My publishing and book design company, Top Reads Publishing, recently had a booth at the American Library Association (ALA) Conference in Orlando, where I was given some great feedback from librarians and teachers about our forthcoming book, Misho of the Mountain. In advance of the event, Diana, the author, and I collaborated and created an information sheet about our book to give librarians in the hope of getting feedback at this early stage of development.
Also, by visiting the many other booths showing children’s books I got a clear sense that we are doing something important and very different. Diversity is a primary theme these days, with many books showing multi-racial kids, but a conversation I had with one very wise retired librarian gave me a little deeper insight into just how far diversity expands. She told me how young Asian kids sometimes try to disfigure their faces so they don’t look so Asian. And how kids with disabilities or deformities so desperately need to see themselves in stories so they don’t feel so alone.

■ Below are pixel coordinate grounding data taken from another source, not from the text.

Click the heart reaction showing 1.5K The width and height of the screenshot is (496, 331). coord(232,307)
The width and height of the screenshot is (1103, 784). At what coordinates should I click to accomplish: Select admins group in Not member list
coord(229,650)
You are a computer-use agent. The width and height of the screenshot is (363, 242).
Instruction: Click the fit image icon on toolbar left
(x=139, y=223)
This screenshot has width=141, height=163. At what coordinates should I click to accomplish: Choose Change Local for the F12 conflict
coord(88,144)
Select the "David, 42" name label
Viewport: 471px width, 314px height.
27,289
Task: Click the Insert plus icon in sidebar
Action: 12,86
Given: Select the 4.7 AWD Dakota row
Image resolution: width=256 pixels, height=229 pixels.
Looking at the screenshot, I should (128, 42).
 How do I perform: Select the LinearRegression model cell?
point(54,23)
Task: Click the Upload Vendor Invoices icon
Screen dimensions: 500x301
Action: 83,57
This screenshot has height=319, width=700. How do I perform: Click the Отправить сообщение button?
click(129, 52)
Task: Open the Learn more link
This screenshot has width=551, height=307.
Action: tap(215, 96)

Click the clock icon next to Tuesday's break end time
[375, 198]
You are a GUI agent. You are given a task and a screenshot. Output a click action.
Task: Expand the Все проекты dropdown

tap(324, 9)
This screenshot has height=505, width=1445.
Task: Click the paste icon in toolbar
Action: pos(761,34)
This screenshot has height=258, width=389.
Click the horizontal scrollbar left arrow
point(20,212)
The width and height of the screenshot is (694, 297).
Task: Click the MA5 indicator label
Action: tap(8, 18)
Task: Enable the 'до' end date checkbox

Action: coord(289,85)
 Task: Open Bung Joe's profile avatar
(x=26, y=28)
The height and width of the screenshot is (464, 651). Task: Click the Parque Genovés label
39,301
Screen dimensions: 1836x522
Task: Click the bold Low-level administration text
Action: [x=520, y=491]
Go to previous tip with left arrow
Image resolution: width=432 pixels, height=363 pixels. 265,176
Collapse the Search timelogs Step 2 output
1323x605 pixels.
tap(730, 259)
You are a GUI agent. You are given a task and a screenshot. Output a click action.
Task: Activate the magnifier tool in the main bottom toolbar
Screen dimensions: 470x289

This is the true beauty of Misho. Her hardships mold her into a twisty, bendy tree, so abnormal that she feels she is not beautiful, and certainly not how she is “supposed to look.” How many of us are faced with that every time we watch TV, or read a magazine or are served ads on our social media feeds—all saying or showing what the ideal is that we are supposed to emulate? By telling our story through the viewpoint of our special little tree, Misho’s message is that even though life is hard and we may not always win, we can survive and find the beauty in things like friendship, perseverance, and being willing to go forward no matter what lies ahead.
Misho is a hero of the very ordinary type, and we hope our readers will be able to see a little bit of Misho in themselves, just as we do bringing her story to life.
Teri Rider is the illustrator and book designer for Misho of the Mountain, A Read Aloud Adventure in Five Parts, due to be released in late 2016.